Gru and his yellow, gobbledygook-spewing, Contac-capsule-shaped minions are baaaack! Despicable Me 2 picks up where Despicable Me left off, but if you didn’t see the first installment, no worries, “2” is a hoot without it. All you need to know is that Gru (Steve Carell) is a former dastardly doer of evil deeds on a planetary scale. A villain stylin’ like a Russian spy from the Cold War.
Gru has settled down as an “legitimate businessman,” but what matters most to him now is his girls: “I’m a father now” is the excuse that keeps him out of a lot of trouble. He glories in his responsibilities toward his three spirited fillies, and the littlest one, Agnes, can melt his heart with the bat of an eyelash. But, of course, this domestic bliss is not to go unchallenged. Evil forces are at work in the world, and Gru is recruited to counteract them on account of his super villain skills (he stole the moon, but as Gru is quick to remind everyone: “…but I put it back”).
A fourth spunky female enters Gru’s life in the form of red-headed agent Lucy (Kristen Wiig) of the Anti-Villain League. When they become partners in anti-crime, Gru is too frozen in his bad childhood memories of playground rejection and humiliation by girls to even entertain the thought of asking Lucy out. But his daughters pour on the pressure because “it’s time” for Gru to date, and little Agnes would sure love a Mom. Speaking of dating, the eldest girl, Margot, is getting sweet on a boy, and all the fiery Papa Grizzly in Gru comes out (to hilarious effect, of course).

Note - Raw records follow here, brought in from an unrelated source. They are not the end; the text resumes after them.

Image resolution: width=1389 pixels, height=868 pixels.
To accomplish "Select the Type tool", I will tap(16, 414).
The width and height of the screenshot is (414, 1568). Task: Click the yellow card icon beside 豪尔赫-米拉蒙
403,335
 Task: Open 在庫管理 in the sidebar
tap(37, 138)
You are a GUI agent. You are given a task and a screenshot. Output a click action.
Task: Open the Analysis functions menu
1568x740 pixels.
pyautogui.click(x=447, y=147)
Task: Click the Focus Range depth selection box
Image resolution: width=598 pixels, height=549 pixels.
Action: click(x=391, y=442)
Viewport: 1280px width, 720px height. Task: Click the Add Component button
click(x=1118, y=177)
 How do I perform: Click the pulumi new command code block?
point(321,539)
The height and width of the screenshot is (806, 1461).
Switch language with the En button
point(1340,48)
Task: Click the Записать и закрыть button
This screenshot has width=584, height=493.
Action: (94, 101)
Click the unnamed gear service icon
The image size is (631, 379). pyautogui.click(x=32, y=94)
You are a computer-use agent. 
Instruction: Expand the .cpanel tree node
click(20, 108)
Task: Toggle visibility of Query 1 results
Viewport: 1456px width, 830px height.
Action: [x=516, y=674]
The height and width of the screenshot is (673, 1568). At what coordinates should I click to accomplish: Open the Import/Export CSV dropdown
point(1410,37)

Kids will love this film (especially for the endlessly entertaining “sideshow” but also “main plot” minions), but adults will love it even more because of all the subtle and sophisticated humor. The only objectionable parts were the way a “bad date” of Gru’s gets treated (the violence done to the young woman is a bit extreme, even though partially unintended), and some heavy-duty, maximum Mexican stereotyping in bad guy “El Macho.” And, I’d like to know who declared open season on fat people and fake people.
“2” is a delightful collaboration (two directors and two screenwriters with impeccable credentials) with a strong dose of what feels almost like French whimsy, brought to you by Universal Studios, not known for animation, but certainly rivaling the best of Pixar. Sharpen your eyes and ears because there’s much to miss in every packed, juicy minute.